Le questioni da trattare sono dunque tante e complesse, incluso il tema caldissimo del nucleare iraniano, sul quale Washington ha avviato colloqui indiretti con Teheran. Secondo indiscrezioni, Trump - che arriverà a Riad il 13 - ha in programma di tenere già il 14 un vertice con i leader dei Paesi del Golfo. Tra gli invitati del principe Bin Salman ci sarebbero i Paesi del Consiglio di cooperazione del Golfo : Emirati arabi uniti, Bahrein, Kuwait, Oman e Qatar, questi ultimi due protagonisti della mediazione sul nucleare iraniano il primo e su Gaza il secondo.

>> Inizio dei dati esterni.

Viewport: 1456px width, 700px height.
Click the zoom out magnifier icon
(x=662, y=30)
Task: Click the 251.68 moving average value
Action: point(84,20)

A proposito di Iran, il Washington Post ha svelato nelle scorse ore che il dossier Teheran, oltre alla scandalo chatgate, ha contribuito al siluramento del consigliere per la Sicurezza nazionale Tim Waltz, ora nominato ambasciatore Usa all'Onu. La sua rimozione non sarebbe dunque solo frutto dell'invito per errore al direttore della testata di The Atlantic, che ha avuto così accesso a informazioni riservate come le conversazioni sui piani di guerra contro gli Houthi. Di mezzo ci sarebbe anche la linea dura che Waltz avrebbe voluto intraprendere contro Teheran, una linea interventista contro l'Iran. Secondo fonti del quotidiano Usa, Waltz si sarebbe impegnato in un intenso coordinamento con Benjamin Netanyahu sulle opzioni militari contro Teheran, in vista dell'incontro allo Studio Ovale tra il premier israeliano e il leader Usa. «Voleva portare la politica statunitense in una direzione che non piaceva a Trump», ostinato invece a voler trovare una soluzione diplomatica. Netanyahu ha smentito con una nota ufficiale «contatti intensi» con Waltz e ha parlato solamente di «un incontro cordiale» con l'ex consigliere per la Sicurezza e con l'inviato Usa Steve Witkoff a febbraio. Ma il Wp spiega che anche dal dossier Iran è scaturita l'irritazione del presidente per Waltz che, sommata all'insofferenza su altri dossier, ha portato allo spostamento del consigliere verso un incarico molto meno prestigioso.

Un ruolo che potrebbe adesso essere assunto da Stephen Miller, oggi vice capo di gabinetto della Casa Bianc, uno degli assistenti più longevi e fidati del presidente e artefice della controversa repressione dell'immigrazione da parte dell'amministrazione Trump.